> _Document text_:
This seems easy but, you have to be careful as the eviction process is nothing you want to go through. As agree¬able as people seem, you don’t know them till you live with them. I’ve rented rooms since ’78 and have become wary.
Age
Older people are more settled and stay longer.
Work
Full time with a very stable work history. The others often have problems (which become your problems).
Nonsmokers
Far easier on your furnishings, health, etc. Some smokers say they will smoke outside, but they fudge. Even if they do smoke outside, their clothes often smell of smoke, and their sense of smell is off, which means you have to remind them to air out their rooms enough.
No alcohol or drugs
Not even on the premises.
Long term
There are many adjustments with each person, so there’s no point in taking someone who doesn’t look like he will stay a year or so. The best tenants need a room four nights a week as they return to their distant family on weekends. I’ve heard airlines pilots and stewardesses are similar. The next best are very busy [gone a lot], quiet, and MATURE !!!!
Visitors
Some homes don’t allow visitors. Others allow one per month, quietly, not overnight, and only in the tenant’s room.
Phone
California landlords have to provide at least one phone jack per residence for tenants, which can be activated [for $46?] by them. Most tenants put in their own private lines.
Don’t let them use your phone.
TV’s
Cable hookups in each room help attract and keep tenants and lower your cable bill.
Advertising
List the city first. My ad in ’92 read:
Org. $300 + dep. cable, tel, kit, util, lndry. 3 QUIET workers 35+. n-drink/¬smk/visitors. 894 6228. men preferred
Additions can be: gar, nr bus, refs, pro.
Some landlords use roommate agencies to screen prospects.
Screen by phone
Someone calling for someone else can be a bad sign – also someone coming with a prospective tenant. When a prospect calls, I tell him I ask a lot of questions as I’ve had a lot of trouble – also to save his time and mine. I relax to feel ‘the vibes,’ and write them down. They are surprisingly accurate. I ask how long he needs the room and where he works. If over a l/2 hour away, he probably won’t stay long. I ask his type of work, length, employers, if he’s been evicted, filed for bankruptcy, and how his credit is.

> _Recorded information_:
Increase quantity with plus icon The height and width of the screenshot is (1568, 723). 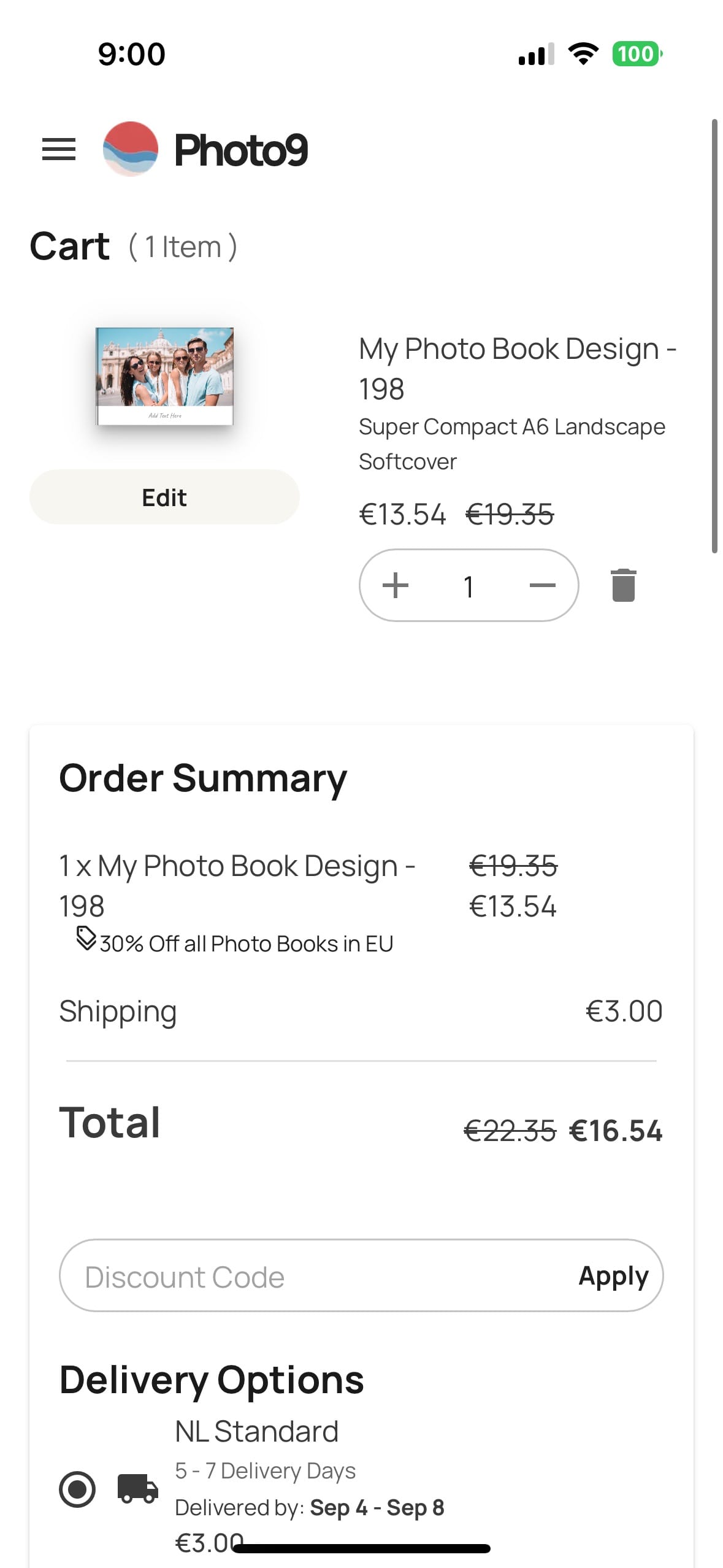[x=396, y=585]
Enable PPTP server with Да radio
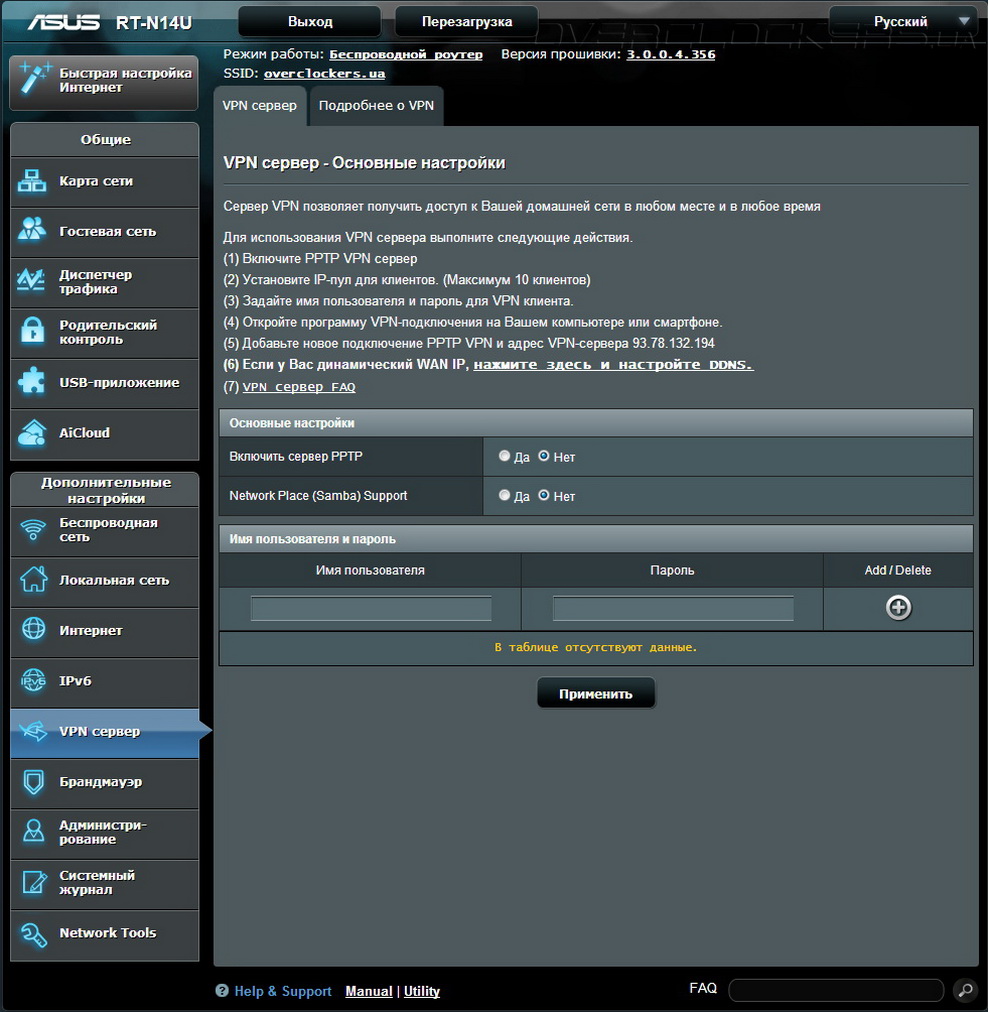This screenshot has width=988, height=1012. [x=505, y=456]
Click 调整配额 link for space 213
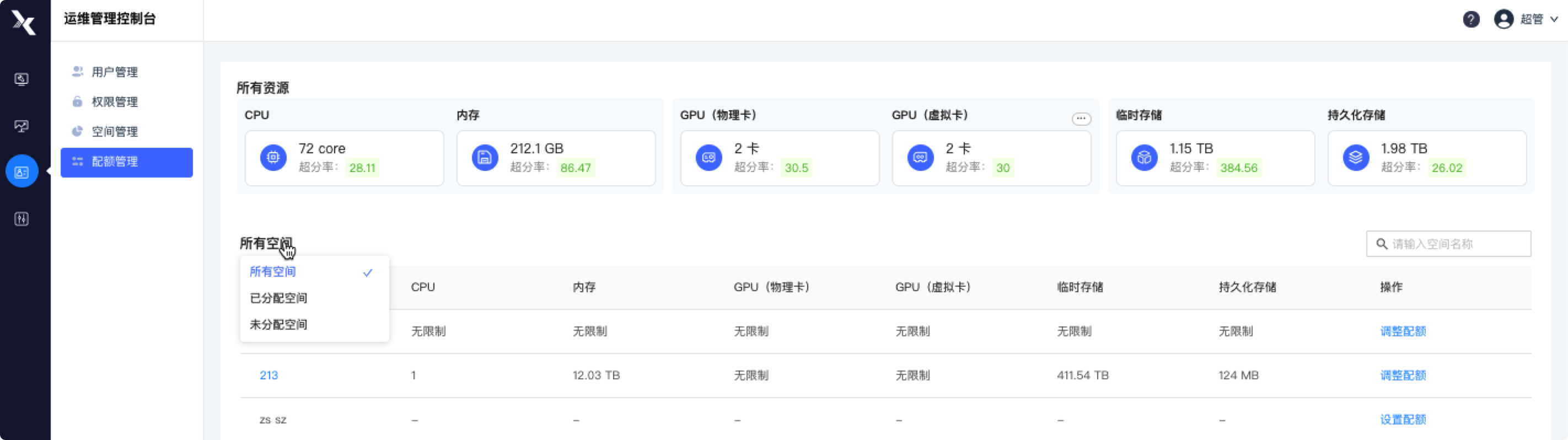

> _The task_: Please continue the advice on renting out rooms from where it stops, picking up after the last sentence shown.

> _Reply to the task_:
If he seems like a good prospect, we set an appointment. I ask him to be sure to call if he can’t make it. Even so many don’t call or show up.
The interview
I find a way to look at his car; it tells something. I show him the room and have him sit and read the rules. If his face shows resentment when reading, it’s a bad sign. I discuss par¬ticulars in a relaxed way looking for defensive¬ness, con¬tradic¬tions, too many ‘temporary’ crises, excessive quietness or charm, inap¬propriate behavior, and lack of foresight, car insurance, or money manage-ment. I make notes of this and ‘the vibes’ again.
All this is critical as once you get a immature tenant [of any age] in, it is very hard to get him out.
Rules
The more everything is spelled out ahead of time, the less chance for problems. People are going to break rules; so set them well below your level of irritation.
Insurance
Check to see how renting one or more rooms will affect your liability and premiums.
Misc
Accepting pets is a bad idea, but if you do, charge more. Get a water saving shower head, an electronic thermostat (with an opaque cover?), a receipt book with stubs, smoke detectors, and sturdy closers for exterior doors to save utilities and prevent accidental slamming. Get a ‘vestibule lock’ for the front door, which locks every time it shuts. You can get a ‘rekeying kit’ for changing keys when tenants move out.
Background checks and references are basic as you could have a:
Legal Nightmare Over Rented Room
For l5 years I had rented rooms in my house in Calif. I’d had some bad tenants, but eventually they would move out. Enter Sharon who would NOT. (She had a legal aid lawyer.) I called my lawyer friends, paralegals, landlords, and the courthouse. Paralegals wanted $25 to fill out each form, so I tried it myself. I began the clerical ordeal of serving Sharon with different notices (on obsolete forms as it turned out), running from post office to courthouse to copy place to home to read the LANDLORDS LAWBOOK. (All this over a rented room?) I learned the court had to ‘file’ some forms, ‘conform’ others, and ‘enter’ others, and all of them had to be typed in black ink. No one doing this the first time could avoid mistakes. I ran around filling out a ‘complaint’ and went through the tricky business of serving her with it. She didn’t respond in time. Ah ha! I ran in to file a ‘default,’ which would win the case. I was elated. But wait; something was wrong with my paper work. Her lawyer filled a ‘demurrer’ later that day; and, I was not only back to square one, but liable for her lawyer’s fees!
Now I had to get a lawyer [I did and he told me her lawyer was a zealot, this could go to a jury trial (over a rented room?), I couldn’t cut off Sharon’s cable hookup, phone, etc., and, if I locked her out, she could sue me to the point of my losing my house! If I won my case and the Marshall came to put her out, she could declare bankruptcy. Then I would have to pay $600 for a ‘lift of stay’ to get her out. Every time I turned around she had more rights, I had nightmares. (Who wrote these laws?!) (What if Sharon was a criminal and moved some thug into her room and I had a wife and kids in the house?)
After three and a half months of this, she moved. Throughout she had a free lawyer, I didn’t. She could sue me. (I couldn’t sue her and get anything cause she didn’t have anything.) She gained about $l000; I lost $l400 (on a $200/mo. room). She and her lawyer made my life miserable; I couldn’t touch them. It cost me great amounts of time and anguish; it costs them little.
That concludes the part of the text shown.